● Task a
Reproduce the stretch of the Form 8-K cover page from "Pursuant to Section 13" through "INTERSTATE BANCSYSTEM, INC." word for word.

## BEGIN Excerpted passage

SECURITIES AND EXCHANGE COMMISSION

Washington, D.C. 20549

 

 

FORM 8-K

 

 

Current Report

Pursuant to Section 13 or 15(d) of the

Securities Exchange Act of 1934

Date of Report (Date of earliest event reported): May 30, 2017

 

 

FIRST INTERSTATE BANCSYSTEM, INC.

(Exact name of registrant as specified in its charter)

 

 

 

Montana   001-34653   81-0331430

(State or Other Jurisdiction

of Incorporation)

 

(Commission

File No.)

 

(I.R.S. Employer

Identification No.)

401 North 31st Street, Billings, MT   59116
(Address of Principal Executive Offices)   (Zip Code)

(406) 255-5390

(Registrant’s telephone number, including area code)

Not Applicable

(Former name or former address, if changed since last report)

 

 

Check the appropriate box below if the Form 8-K filing is intended to simultaneously satisfy the filing obligation of the registrant under any of the following provisions:

 

Written communications pursuant to Rule 425 under the Securities Act (17 CFR 230.425)

 

Soliciting material pursuant to Rule 14a-12 under the Exchange Act (17 CFR 240.14a-12)

 

Pre-commencement communications pursuant to Rule 14d-2(b) under the Exchange Act (17 CFR 240.14d-2(b))

 

Pre-commencement communications pursuant to Rule 13e-4(c) under the Exchange Act (17 CRF 240.13e-4(c))

## END Excerpted passage
## BEGIN Dataset

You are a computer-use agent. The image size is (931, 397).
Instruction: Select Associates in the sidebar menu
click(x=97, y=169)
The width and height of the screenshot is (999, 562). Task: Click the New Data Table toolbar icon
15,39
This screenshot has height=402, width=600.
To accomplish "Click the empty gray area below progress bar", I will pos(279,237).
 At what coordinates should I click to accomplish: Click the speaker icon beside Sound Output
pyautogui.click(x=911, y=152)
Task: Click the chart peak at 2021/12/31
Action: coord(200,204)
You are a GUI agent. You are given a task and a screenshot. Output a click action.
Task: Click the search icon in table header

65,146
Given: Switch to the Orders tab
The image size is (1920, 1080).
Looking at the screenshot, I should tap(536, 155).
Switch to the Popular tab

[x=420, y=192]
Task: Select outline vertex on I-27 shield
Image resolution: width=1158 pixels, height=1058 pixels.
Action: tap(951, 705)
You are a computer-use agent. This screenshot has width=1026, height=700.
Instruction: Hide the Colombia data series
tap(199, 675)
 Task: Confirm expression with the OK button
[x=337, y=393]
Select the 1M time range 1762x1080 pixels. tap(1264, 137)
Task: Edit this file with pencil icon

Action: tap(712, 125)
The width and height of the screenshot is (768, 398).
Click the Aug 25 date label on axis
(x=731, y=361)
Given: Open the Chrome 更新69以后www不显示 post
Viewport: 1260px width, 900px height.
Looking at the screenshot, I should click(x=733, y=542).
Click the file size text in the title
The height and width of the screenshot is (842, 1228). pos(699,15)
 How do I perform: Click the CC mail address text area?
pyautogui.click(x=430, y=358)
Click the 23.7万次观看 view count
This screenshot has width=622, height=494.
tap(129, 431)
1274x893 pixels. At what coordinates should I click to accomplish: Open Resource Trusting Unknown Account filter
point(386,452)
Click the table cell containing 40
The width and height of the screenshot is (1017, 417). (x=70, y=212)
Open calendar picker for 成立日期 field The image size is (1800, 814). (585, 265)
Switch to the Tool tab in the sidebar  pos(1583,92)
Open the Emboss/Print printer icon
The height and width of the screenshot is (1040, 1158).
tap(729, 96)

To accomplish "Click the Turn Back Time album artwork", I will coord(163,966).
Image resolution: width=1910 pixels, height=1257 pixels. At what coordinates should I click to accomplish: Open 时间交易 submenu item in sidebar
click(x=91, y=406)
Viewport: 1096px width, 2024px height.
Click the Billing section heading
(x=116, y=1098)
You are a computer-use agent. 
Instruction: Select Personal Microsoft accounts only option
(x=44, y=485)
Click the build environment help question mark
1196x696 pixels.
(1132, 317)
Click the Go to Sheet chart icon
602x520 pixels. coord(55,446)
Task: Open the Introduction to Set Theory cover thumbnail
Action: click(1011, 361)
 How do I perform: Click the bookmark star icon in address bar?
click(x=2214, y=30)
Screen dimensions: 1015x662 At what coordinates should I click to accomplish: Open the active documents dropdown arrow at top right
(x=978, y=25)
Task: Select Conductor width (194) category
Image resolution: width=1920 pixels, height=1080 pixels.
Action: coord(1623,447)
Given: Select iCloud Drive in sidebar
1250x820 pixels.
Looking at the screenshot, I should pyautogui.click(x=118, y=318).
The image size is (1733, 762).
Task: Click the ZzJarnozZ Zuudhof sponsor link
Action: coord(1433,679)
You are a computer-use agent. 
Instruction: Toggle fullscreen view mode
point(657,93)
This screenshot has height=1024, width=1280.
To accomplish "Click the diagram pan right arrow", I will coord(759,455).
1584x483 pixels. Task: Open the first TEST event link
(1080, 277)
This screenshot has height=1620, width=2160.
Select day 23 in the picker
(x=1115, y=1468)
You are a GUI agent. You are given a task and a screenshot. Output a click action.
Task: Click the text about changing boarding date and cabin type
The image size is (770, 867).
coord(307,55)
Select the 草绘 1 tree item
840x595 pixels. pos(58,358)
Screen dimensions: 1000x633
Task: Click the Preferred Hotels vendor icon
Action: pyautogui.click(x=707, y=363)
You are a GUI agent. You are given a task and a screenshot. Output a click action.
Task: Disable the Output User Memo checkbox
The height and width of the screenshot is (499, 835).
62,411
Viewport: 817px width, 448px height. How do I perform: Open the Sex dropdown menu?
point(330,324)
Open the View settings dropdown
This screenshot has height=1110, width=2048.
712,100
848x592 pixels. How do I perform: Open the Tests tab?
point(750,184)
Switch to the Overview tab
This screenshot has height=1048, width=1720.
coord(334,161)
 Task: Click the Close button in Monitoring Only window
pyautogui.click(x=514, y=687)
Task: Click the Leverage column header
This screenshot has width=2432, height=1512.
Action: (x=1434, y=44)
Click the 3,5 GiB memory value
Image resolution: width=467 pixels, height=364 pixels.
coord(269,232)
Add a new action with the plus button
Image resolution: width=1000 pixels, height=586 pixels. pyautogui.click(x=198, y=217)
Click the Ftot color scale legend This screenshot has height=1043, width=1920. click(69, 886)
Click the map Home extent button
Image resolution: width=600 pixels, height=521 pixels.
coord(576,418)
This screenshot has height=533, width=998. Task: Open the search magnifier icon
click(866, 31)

## END Dataset

● Task b
Output the stretch of the listing from the line containing "Add a new action with the plus button" through the last line of the listing as a JSON list of strings, one string per line, with blank lines omitted.

● Correct answer a
Pursuant to Section 13 or 15(d) of the

Securities Exchange Act of 1934

Date of Report (Date of earliest event reported): May 30, 2017

 

 

FIRST INTERSTATE BANCSYSTEM, INC.

● Correct answer b
[
  "Add a new action with the plus button",
  "Image resolution: width=1000 pixels, height=586 pixels. pyautogui.click(x=198, y=217)",
  "Click the Ftot color scale legend This screenshot has height=1043, width=1920. click(69, 886)",
  "Click the map Home extent button",
  "Image resolution: width=600 pixels, height=521 pixels.",
  "coord(576,418)",
  "This screenshot has height=533, width=998. Task: Open the search magnifier icon",
  "click(866, 31)"
]